From mboxrd@z Thu Jan  1 00:00:00 1970
Return-Path: <git-owner@vger.kernel.org>
X-Spam-Checker-Version: SpamAssassin 3.4.2 (2018-09-13) on dcvr.yhbt.net
X-Spam-Level: 
X-Spam-ASN: AS53758 23.128.96.0/24
X-Spam-Status: No, score=-3.8 required=3.0 tests=AWL,BAYES_00,
	HEADER_FROM_DIFFERENT_DOMAINS,MAILING_LIST_MULTI,RCVD_IN_DNSWL_NONE,
	SPF_HELO_PASS,SPF_PASS shortcircuit=no autolearn=ham
	autolearn_force=no version=3.4.2
Received: from vger.kernel.org (vger.kernel.org [23.128.96.18])
	by dcvr.yhbt.net (Postfix) with ESMTP id 90E0D1F8C6
	for <e@yhbt.net>; Wed, 28 Jul 2021 17:46:25 +0000 (UTC)
Received: (majordomo@vger.kernel.org) by vger.kernel.org via listexpand
        id S230412AbhG1RqY (ORCPT <rfc822;e@yhbt.net>);
        Wed, 28 Jul 2021 13:46:24 -0400
Received: from cloud.peff.net ([104.130.231.41]:59968 "EHLO cloud.peff.net"
        rhost-flags-OK-OK-OK-OK) by vger.kernel.org with ESMTP
        id S229556AbhG1RqY (ORCPT <rfc822;git@vger.kernel.org>);
        Wed, 28 Jul 2021 13:46:24 -0400
Received: (qmail 4237 invoked by uid 109); 28 Jul 2021 17:46:22 -0000
Received: from Unknown (HELO peff.net) (10.0.1.2)
 by cloud.peff.net (qpsmtpd/0.94) with ESMTP; Wed, 28 Jul 2021 17:46:22 +0000
Authentication-Results: cloud.peff.net; auth=none
Received: (qmail 12346 invoked by uid 111); 28 Jul 2021 17:46:22 -0000
Received: from coredump.intra.peff.net (HELO sigill.intra.peff.net) (10.0.0.2)
 by peff.net (qpsmtpd/0.94) with (TLS_AES_256_GCM_SHA384 encrypted) ESMTPS; Wed, 28 Jul 2021 13:46:22 -0400
Authentication-Results: peff.net; auth=none
Date:   Wed, 28 Jul 2021 13:46:21 -0400
From:   Jeff King <peff@peff.net>
To:     Taylor Blau <me@ttaylorr.com>
Cc:     git@vger.kernel.org, dstolee@microsoft.com, gitster@pobox.com,
        jonathantanmy@google.com
Subject: Re: [PATCH v2 08/24] midx: respect 'core.multiPackIndex' when writing
Message-ID: <YQGX7SMu4UoTJ2VK@coredump.intra.peff.net>
References: <YPhz+iOMu4Q7zjY4@nand.local>
 <YPp98QgXW5PQHzyy@coredump.intra.peff.net>
 <YP8F9ttlMXwNZBam@nand.local>
 <YP8zsR+W8JeCWc1Q@nand.local>
 <YQBCjSmdOPfrnNnK@coredump.intra.peff.net>
 <YQBEIrRfcq5dhpZn@nand.local>
 <YQBFi70c1wfXdKQf@coredump.intra.peff.net>
 <YQBGvEQoZpw49Z7L@nand.local>
 <YQBIqO5j0VHXL6V7@coredump.intra.peff.net>
 <YQBnE+ft/MR3zs1t@nand.local>
MIME-Version: 1.0
Content-Type: text/plain; charset=utf-8
Content-Disposition: inline
In-Reply-To: <YQBnE+ft/MR3zs1t@nand.local>
Precedence: bulk
List-ID: <git.vger.kernel.org>
X-Mailing-List: git@vger.kernel.org

On Tue, Jul 27, 2021 at 04:05:39PM -0400, Taylor Blau wrote:

> > I actually think having write_midx_internal() open up a new midx is
> > reasonable-ish. It's just that:
> >
> >   - it's weird when it stuffs duplicate packs into the
> >     r->objects->packed_git list. But AFAICT that's not actually hurting
> >     anything?
> 
> It is hurting us when we try to write a MIDX bitmap, because we try to
> see if one already exists. And to do that, we call prepare_bitmap_git(),
> which tries to call open_pack_bitmap_1 on *each* pack in the packed_git
> list. Critically, prepare_bitmap_git() errors out if it is called with a
> bitmap_git that has a non-NULL `->pack` pointer.
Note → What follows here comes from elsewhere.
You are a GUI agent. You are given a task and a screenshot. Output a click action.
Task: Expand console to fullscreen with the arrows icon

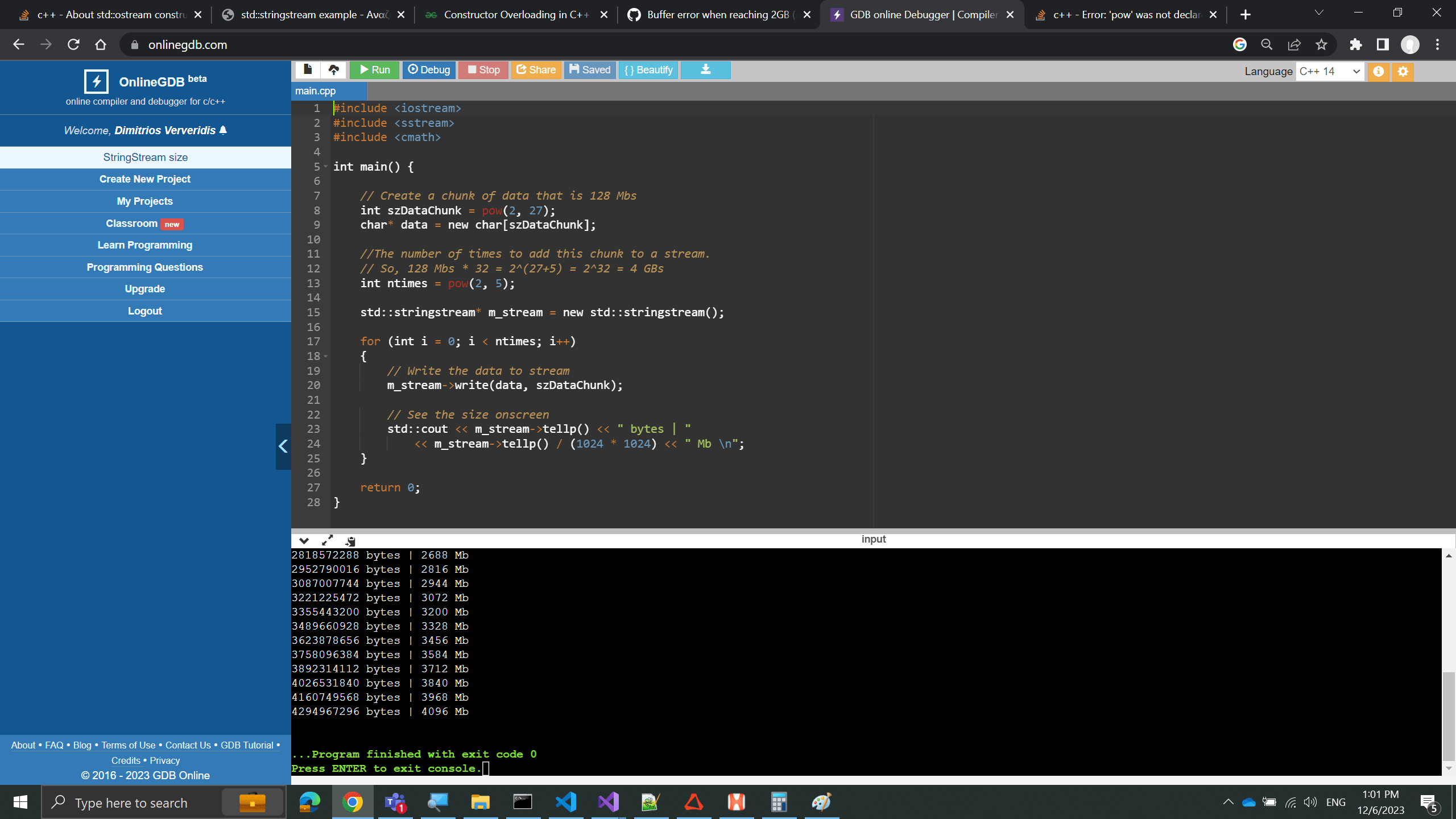328,540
It doesn't error out. It does produce a warning(), though, if it ignores
a bitmap (and that warning is doubly confusing because it is ignoring
bitmap X because it has already loaded and will use that exact same X!).

This causes t7700.13 to fail because it is being picky about stderr
being empty.

So the overall behavior is correct, but I agree it's sufficiently ugly
that we should make sure it doesn't happen.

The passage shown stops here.